# Exercise:
Give a faithful, exact copy of all entries, minus the images.
═════ Provided records ═════
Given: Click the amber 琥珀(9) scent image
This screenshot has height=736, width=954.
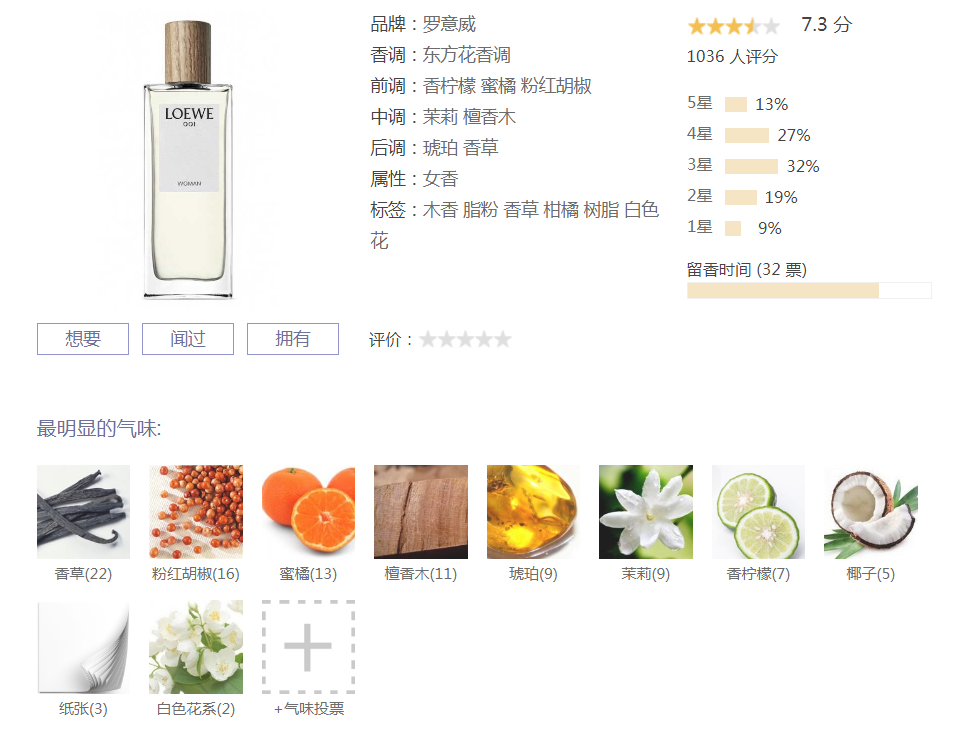Looking at the screenshot, I should [534, 512].

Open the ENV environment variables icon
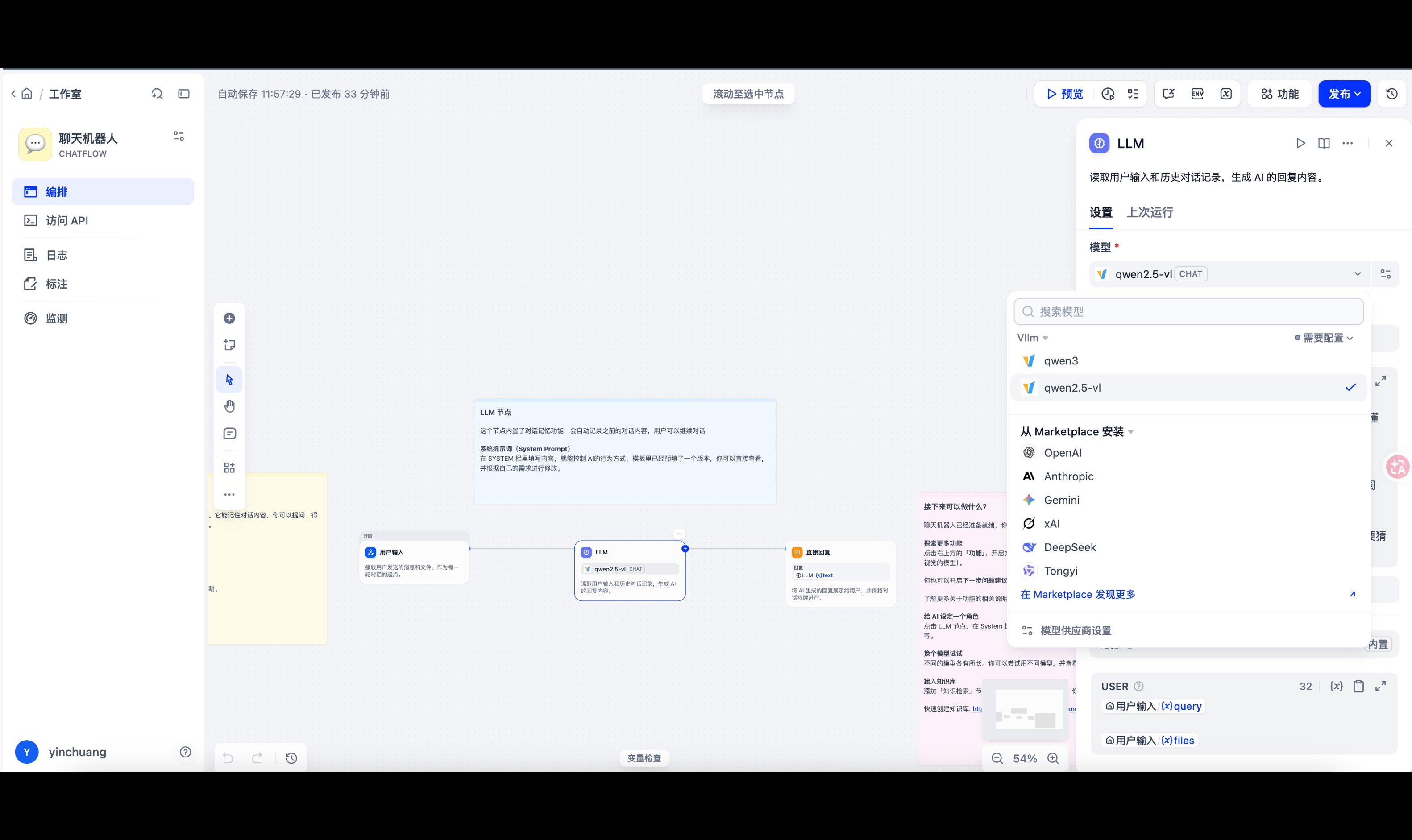(x=1197, y=94)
═════
# Solution below:
Given: Click the amber 琥珀(9) scent image
This screenshot has height=736, width=954.
Looking at the screenshot, I should [534, 512].

Open the ENV environment variables icon
(x=1197, y=94)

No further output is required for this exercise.